Artemis II Returns From Historic Flight Around The Moon


A further journey in human history concluded Friday evening when the NASA Artemis II astronauts returned to Earth after a trip around the moon. The Orion spacecraft named Integrity splashed down in the Pacific Ocean off the coast of San Diego shortly after 5 p.m. Pacific Time, marking the end of a 10-day journey, more than 695,000 miles beyond the far side of the moon and back.

The four-person crew of Artemis II—commander Reid Wiseman, pilot Victor Glover, mission specialist Christina Koch, and mission specialist Jeremy Hansen—traveled a greater distance from Earth than ever before. reaching 252,756 miles from our home planet.

“More importantly, we choose this time to challenge this generation and future generations to ensure that this record does not last long,” he said Canadian astronaut Hansen as a crew surpassed the previous record of 248,655 miles set during Apollo 13.

Integrity began to decline when the spacecraft hit Earth’s atmosphere at 24,000 miles per hour, entering a communications blackout and decelerating due to friction as its heat shield reached temperatures of about 3,000 degrees Fahrenheit. The plan was for the capsule to deploy two drogue parachutes to an altitude of about 22,000 feet, decelerate them to about 200 miles per hour, then deploy three main parachutes to about 6,000 feet. This would slow the spacecraft down to 20 miles per hour before it plunged into the ocean.

During their mission, the crew of Artemis II saw things that no human had ever seen before. Flying higher above the lunar surface than the Apollo missions, the astronauts were the first people to see the entire far side of the moon. They also witnessed a solar eclipse from close to the moon when the sun slipped behind the moon’s disk and illuminated it from behind.

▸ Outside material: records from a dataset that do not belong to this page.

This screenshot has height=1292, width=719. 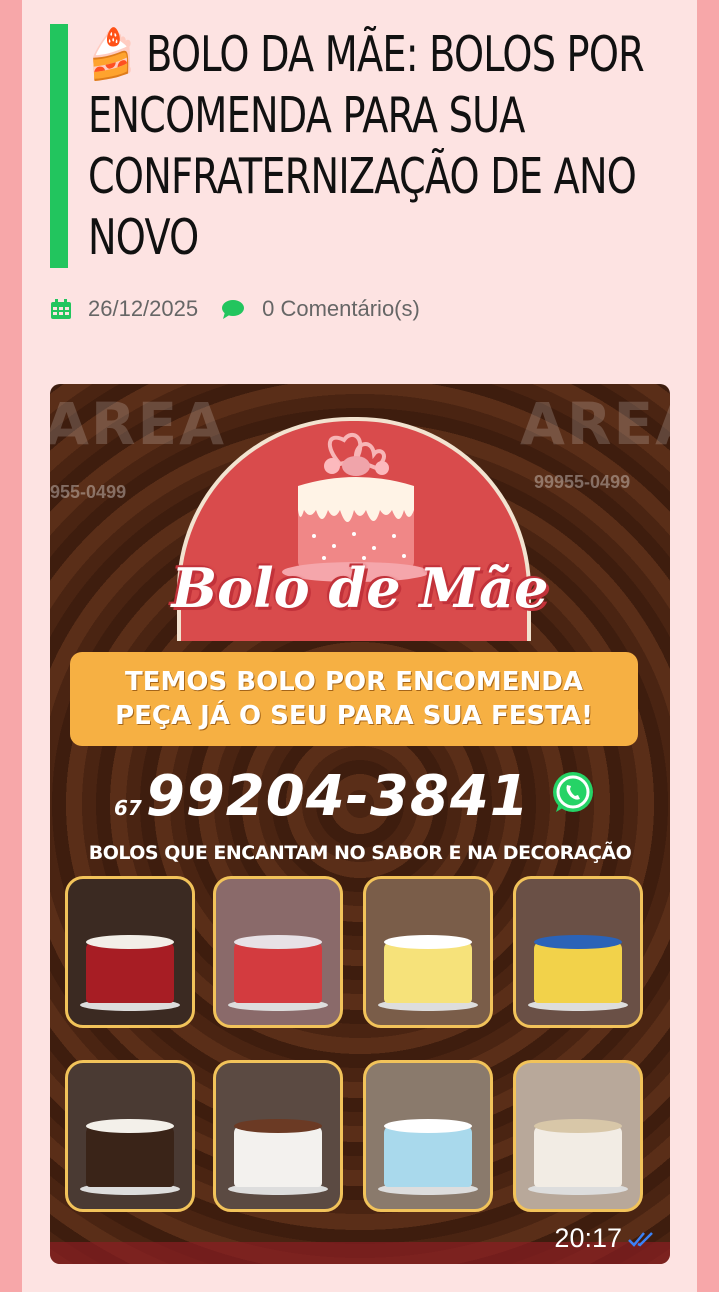 What do you see at coordinates (595, 424) in the screenshot?
I see `watermark-right: AREA` at bounding box center [595, 424].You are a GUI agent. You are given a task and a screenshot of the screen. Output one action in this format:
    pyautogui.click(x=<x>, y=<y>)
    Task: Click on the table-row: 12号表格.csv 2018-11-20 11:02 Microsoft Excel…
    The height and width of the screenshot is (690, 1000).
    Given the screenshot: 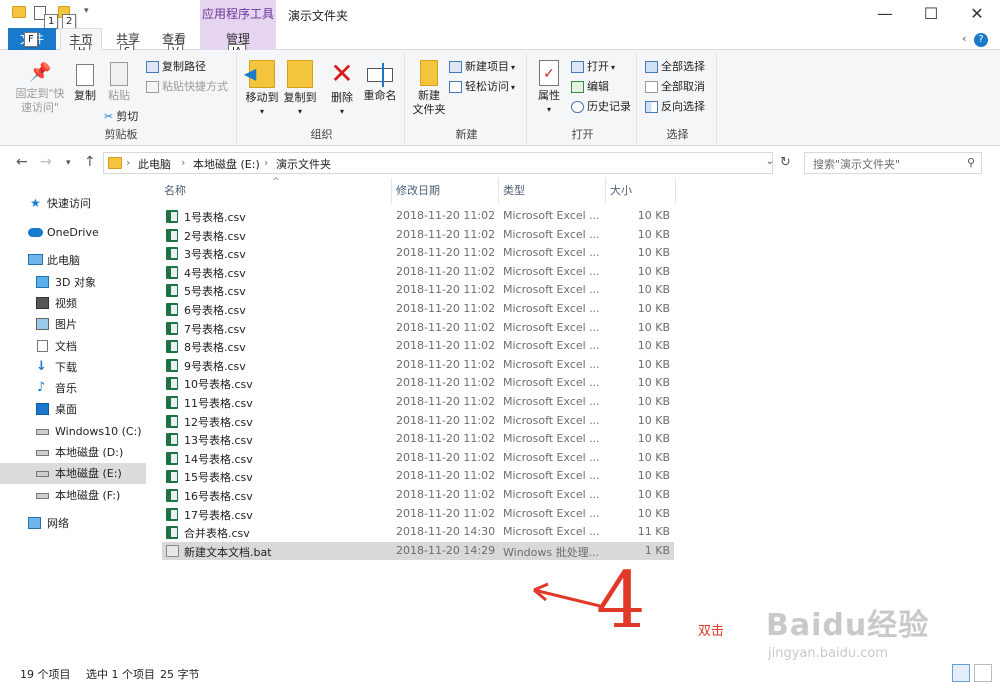 What is the action you would take?
    pyautogui.click(x=418, y=422)
    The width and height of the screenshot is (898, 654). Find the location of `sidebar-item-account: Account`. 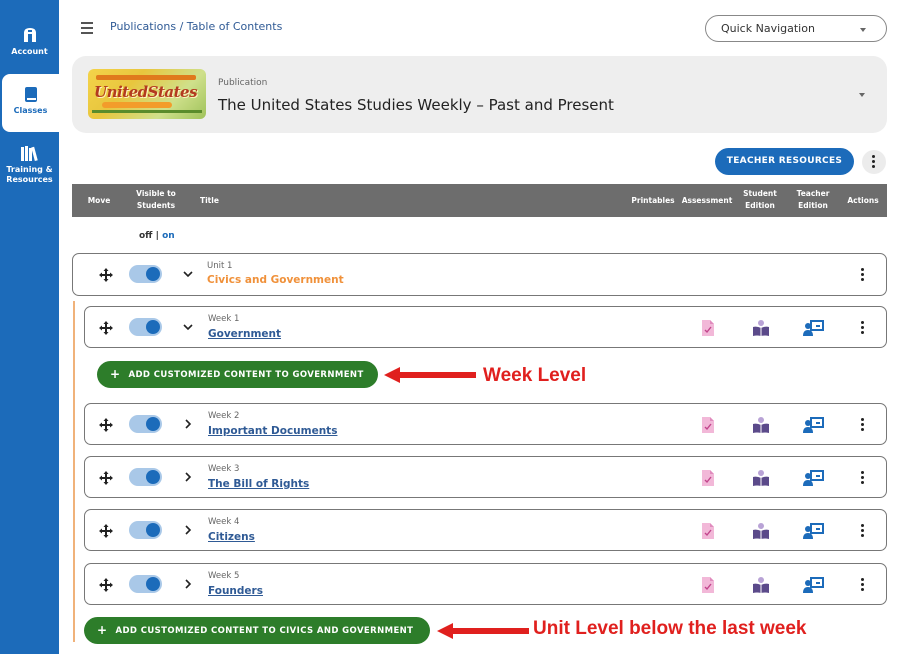

sidebar-item-account: Account is located at coordinates (30, 42).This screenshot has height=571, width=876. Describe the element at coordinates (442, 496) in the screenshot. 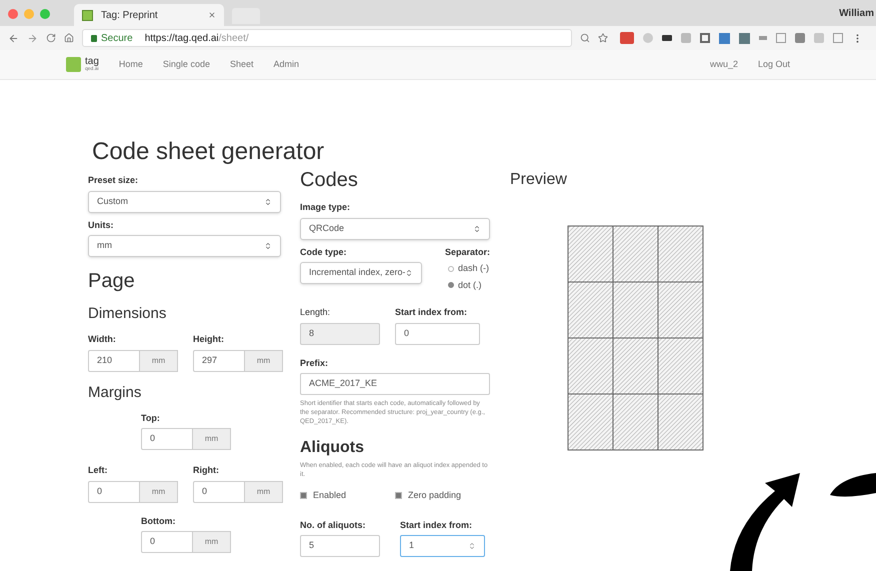

I see `checkbox-option: Zero padding` at that location.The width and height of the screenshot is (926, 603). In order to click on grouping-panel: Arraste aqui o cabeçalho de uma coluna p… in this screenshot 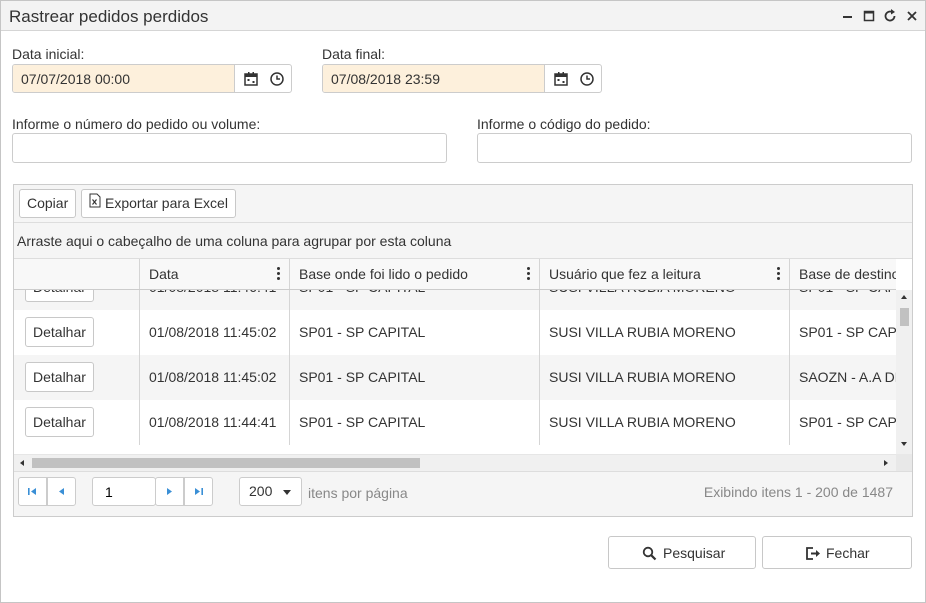, I will do `click(463, 241)`.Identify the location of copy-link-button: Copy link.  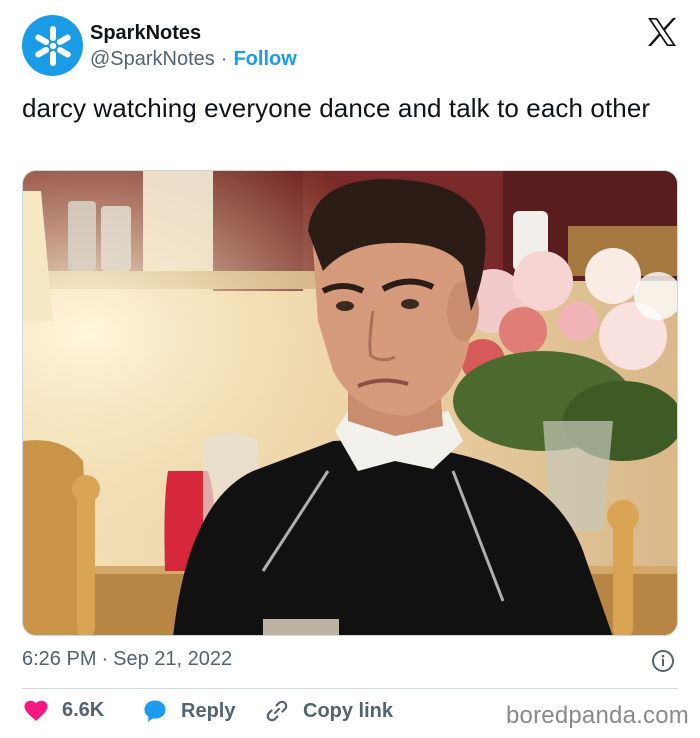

“Humans may not have evolved to see what we see,” said NASA astronaut Glover during the eclipse. He and other crew members described the glow of light surrounding the moon while one side of the moon’s surface was illuminated by the earth. Venus, Mars, and Saturn shone among the stars. “It’s really hard to explain. It’s amazing.”

Artemis II launched on April 1 when the crew launched from NASA’s Kennedy Space Center in Florida atop a 322-foot Space Launch rocket, the the most powerful vehicle ever carried by humans. After firing several booster engines and testing the spacecraft’s manual controls, the crew proceeded to fire an engine known as the translunar needle on the second day of the mission, which sent them into a lunar trajectory.

Over the next three days, the crew tested Orion’s spacecraft systems, practiced wearing their spacesuits, conducted additional course burns, relaunched the Orion capsule, and prepared for a lunar flyby around the far side of the moon. They also had trouble flushing sewage from the Orion capsule’s toilet into space.

“We definitely have to fix some pipes,” NASA administrator Jared Isaacman said he said during negotiations with employees.

At 12:41 a.m. ET on April 6, Artemis II entered the moon’s sphere of influence, where the moon’s gravitational pull overcomes Earth’s. That day, the crew approached the moon, flying up to 4,000 miles above the lunar surface. During the lunar flyby, the crew communicated with a team of scientists on the ground, before and after a communication blackout of about 40 minutes on the far side, to describe geological features such as craters and canyons.

Immediately after breaking the distance record, the crews suggested names for two small, unnamed craters on the moon. The first they named Integrity, after their spacecraft, and the second they named Carroll, in honor of the wife of commander Reid Wiseman, who died of cancer in 2020.